• **WHAT IS NEEDED**: Each entry, in full: copy it out exactly.

-------- AVAILABLE DATA

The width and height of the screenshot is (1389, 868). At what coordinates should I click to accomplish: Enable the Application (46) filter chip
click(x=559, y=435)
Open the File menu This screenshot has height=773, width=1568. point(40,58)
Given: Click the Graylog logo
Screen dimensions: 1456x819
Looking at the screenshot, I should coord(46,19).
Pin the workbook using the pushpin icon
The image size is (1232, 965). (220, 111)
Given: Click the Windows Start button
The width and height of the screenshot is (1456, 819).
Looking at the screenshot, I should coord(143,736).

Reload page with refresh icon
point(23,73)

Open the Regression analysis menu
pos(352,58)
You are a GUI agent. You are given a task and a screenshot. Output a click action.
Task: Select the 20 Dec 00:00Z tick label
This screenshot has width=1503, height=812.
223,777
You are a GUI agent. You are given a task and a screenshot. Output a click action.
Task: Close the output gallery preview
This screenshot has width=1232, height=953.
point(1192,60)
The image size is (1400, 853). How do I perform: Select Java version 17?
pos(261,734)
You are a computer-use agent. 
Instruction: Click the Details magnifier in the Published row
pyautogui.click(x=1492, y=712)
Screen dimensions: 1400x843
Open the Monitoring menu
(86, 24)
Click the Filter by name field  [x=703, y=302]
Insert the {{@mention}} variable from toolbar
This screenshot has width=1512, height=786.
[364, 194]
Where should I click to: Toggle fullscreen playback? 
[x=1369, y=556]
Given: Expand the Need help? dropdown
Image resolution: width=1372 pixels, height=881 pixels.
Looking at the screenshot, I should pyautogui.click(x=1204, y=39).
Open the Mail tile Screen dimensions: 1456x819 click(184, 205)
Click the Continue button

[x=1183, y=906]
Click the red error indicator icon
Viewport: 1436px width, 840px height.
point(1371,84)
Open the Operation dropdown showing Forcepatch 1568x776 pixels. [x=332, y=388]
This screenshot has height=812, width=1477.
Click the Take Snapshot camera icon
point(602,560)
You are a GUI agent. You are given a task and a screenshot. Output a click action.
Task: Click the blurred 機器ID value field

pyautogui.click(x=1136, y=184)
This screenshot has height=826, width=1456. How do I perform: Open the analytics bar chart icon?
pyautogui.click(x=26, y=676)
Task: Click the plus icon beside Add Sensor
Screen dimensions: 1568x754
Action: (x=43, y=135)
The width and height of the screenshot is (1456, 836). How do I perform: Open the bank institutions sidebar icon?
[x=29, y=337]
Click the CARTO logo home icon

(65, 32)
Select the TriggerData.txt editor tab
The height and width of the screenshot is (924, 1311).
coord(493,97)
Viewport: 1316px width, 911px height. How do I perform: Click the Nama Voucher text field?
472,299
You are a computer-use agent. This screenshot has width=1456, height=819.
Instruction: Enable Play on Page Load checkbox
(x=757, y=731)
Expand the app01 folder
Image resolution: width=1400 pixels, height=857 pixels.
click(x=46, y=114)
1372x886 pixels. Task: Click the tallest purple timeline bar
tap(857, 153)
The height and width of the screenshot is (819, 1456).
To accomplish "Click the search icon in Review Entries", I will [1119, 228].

----------------

• **OUTPUT OF THE EXERCISE**:
The width and height of the screenshot is (1389, 868). At what coordinates should I click to accomplish: Enable the Application (46) filter chip
click(x=559, y=435)
Open the File menu This screenshot has height=773, width=1568. point(40,58)
Given: Click the Graylog logo
Screen dimensions: 1456x819
Looking at the screenshot, I should coord(46,19).
Pin the workbook using the pushpin icon
The image size is (1232, 965). (220, 111)
Given: Click the Windows Start button
The width and height of the screenshot is (1456, 819).
Looking at the screenshot, I should coord(143,736).

Reload page with refresh icon
point(23,73)

Open the Regression analysis menu
pos(352,58)
You are a GUI agent. You are given a task and a screenshot. Output a click action.
Task: Select the 20 Dec 00:00Z tick label
This screenshot has width=1503, height=812.
223,777
You are a GUI agent. You are given a task and a screenshot. Output a click action.
Task: Close the output gallery preview
This screenshot has width=1232, height=953.
point(1192,60)
The image size is (1400, 853). How do I perform: Select Java version 17?
pos(261,734)
You are a computer-use agent. 
Instruction: Click the Details magnifier in the Published row
pyautogui.click(x=1492, y=712)
Screen dimensions: 1400x843
Open the Monitoring menu
(86, 24)
Click the Filter by name field  [x=703, y=302]
Insert the {{@mention}} variable from toolbar
This screenshot has width=1512, height=786.
[364, 194]
Where should I click to: Toggle fullscreen playback? 
[x=1369, y=556]
Given: Expand the Need help? dropdown
Image resolution: width=1372 pixels, height=881 pixels.
Looking at the screenshot, I should pyautogui.click(x=1204, y=39).
Open the Mail tile Screen dimensions: 1456x819 click(184, 205)
Click the Continue button

[x=1183, y=906]
Click the red error indicator icon
Viewport: 1436px width, 840px height.
point(1371,84)
Open the Operation dropdown showing Forcepatch 1568x776 pixels. [x=332, y=388]
This screenshot has height=812, width=1477.
Click the Take Snapshot camera icon
point(602,560)
You are a GUI agent. You are given a task and a screenshot. Output a click action.
Task: Click the blurred 機器ID value field

pyautogui.click(x=1136, y=184)
This screenshot has height=826, width=1456. How do I perform: Open the analytics bar chart icon?
pyautogui.click(x=26, y=676)
Task: Click the plus icon beside Add Sensor
Screen dimensions: 1568x754
Action: (x=43, y=135)
The width and height of the screenshot is (1456, 836). How do I perform: Open the bank institutions sidebar icon?
[x=29, y=337]
Click the CARTO logo home icon

(65, 32)
Select the TriggerData.txt editor tab
The height and width of the screenshot is (924, 1311).
coord(493,97)
Viewport: 1316px width, 911px height. How do I perform: Click the Nama Voucher text field?
472,299
You are a computer-use agent. This screenshot has width=1456, height=819.
Instruction: Enable Play on Page Load checkbox
(x=757, y=731)
Expand the app01 folder
Image resolution: width=1400 pixels, height=857 pixels.
click(x=46, y=114)
1372x886 pixels. Task: Click the tallest purple timeline bar
tap(857, 153)
The height and width of the screenshot is (819, 1456).
To accomplish "Click the search icon in Review Entries", I will [1119, 228].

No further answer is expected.